The book, titled Risk Modeling: Practical Applications of Artificial Intelligence, Machine Learning, and Deep Learning, is aimed toward risk managers, compliance officers and other industry professionals who are looking to apply the most advanced analytic technologies to tackle their quantitative risk problems – from the everyday to the more complex.
The book, published by Wiley as part of the SAS Business Series, covers a range of topics, including data management and preparation, bias, fairness and vulnerability in decision-making, and the interconnection between climate and financial instability.
Roberts, the Global Solutions Lead for Risk Modelling and Decisioning at SAS, and Tonna, the Senior Banking Solutions Advisor at SAS, have come together to try and simplify the conversation around AI for risk modelling through practical guidance and real-world examples.
Roberts has nearly two decades of experience in quantitative risk management and advanced analytics, while Tonna is a PhD-trained professional with ten years of statistical and industry experience.
“Adopting AI and machine learning to mitigate credit, market, liquidity and other emerging risks is paramount, yet many remain on the sidelines,” says Roberts.
“Practitioners and business leaders must overcome the learning curve – and quickly.
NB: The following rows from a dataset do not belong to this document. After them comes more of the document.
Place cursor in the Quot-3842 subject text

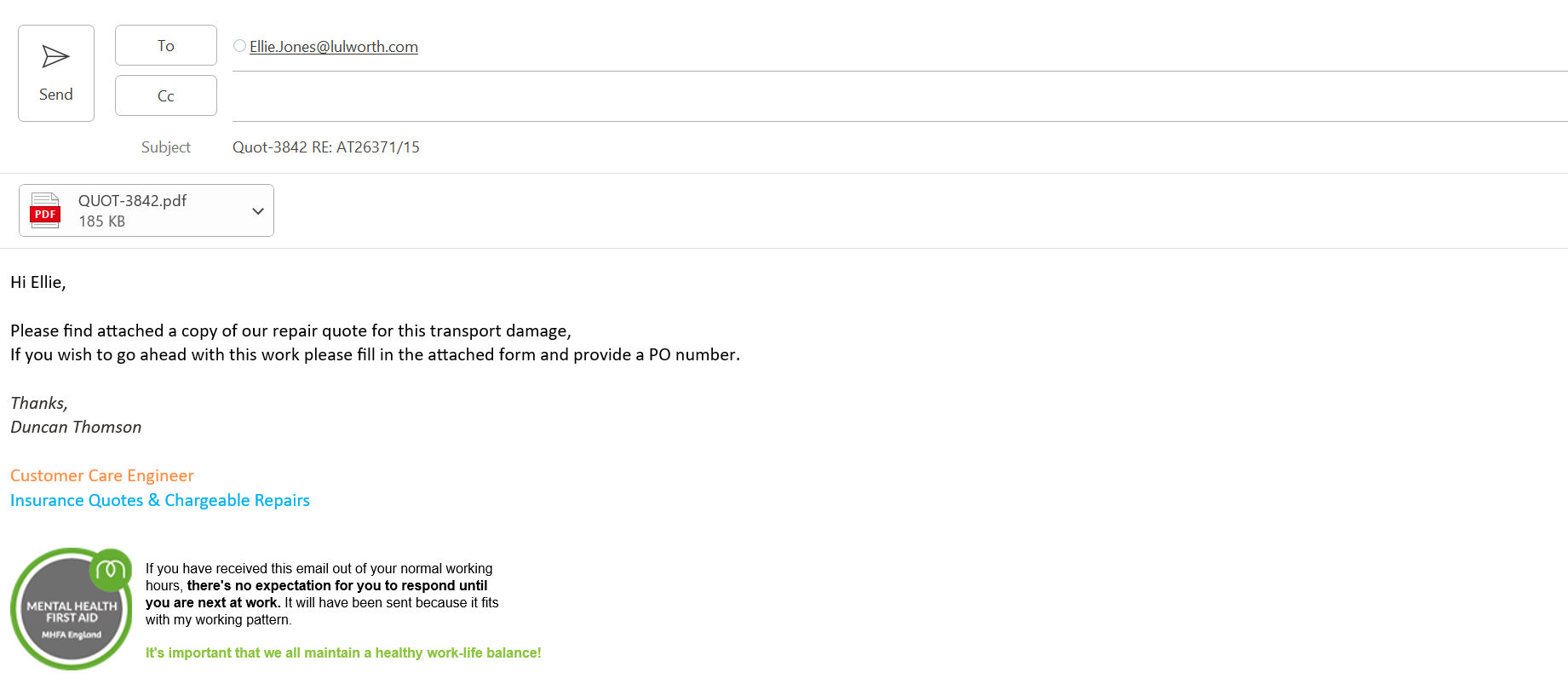[x=326, y=147]

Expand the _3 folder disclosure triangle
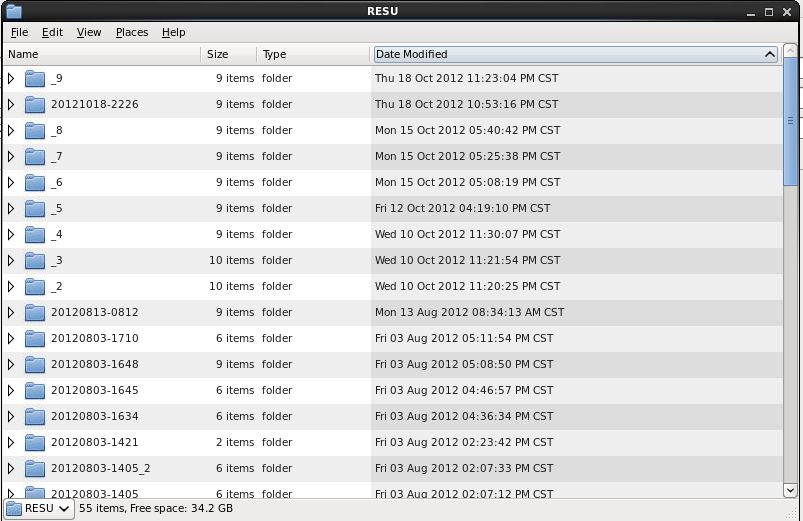click(x=11, y=260)
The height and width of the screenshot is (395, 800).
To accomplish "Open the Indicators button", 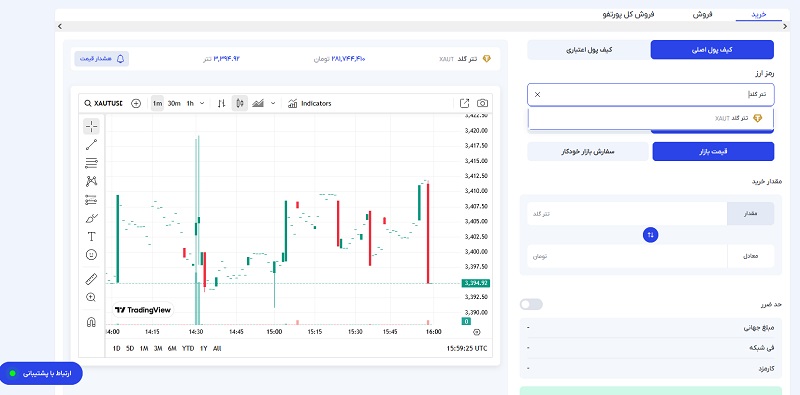I will (310, 104).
Facing a rocky global economic picture, and with the market impacts of climate change on the horizon, the financial services sector simply cannot afford not to embrace AI.”
The book follows a recent study by the Global Association of Risk Professionals (GARP) and SAS, which globally surveyed 300 banking risk pros for their opinions and experiences with risk technology.
The study found that while risk professionals recognise that AI and machine learning are essential to achieving their transformation goals, roughly half (48%) still identify AI and ML among their top challenges.
The exercise of risk management utilising AI and ML may seem intimidating for some risk practitioners, but this book is being marketed as a primer for those still uncomfortable with the thought of using it.
“By dispelling common misconceptions, like the perceived ‘black box’ nature of AI and machine learning, and outlining how to overcome challenges, like bias and interpretability, we aim to dispel the lingering reticence around the use of these technologies in risk modelling,” says Tonna.
“The sooner risk practitioners, executives and the C-suite overcome their hesitation, the sooner they can realise the many tangible benefits of these technologies.”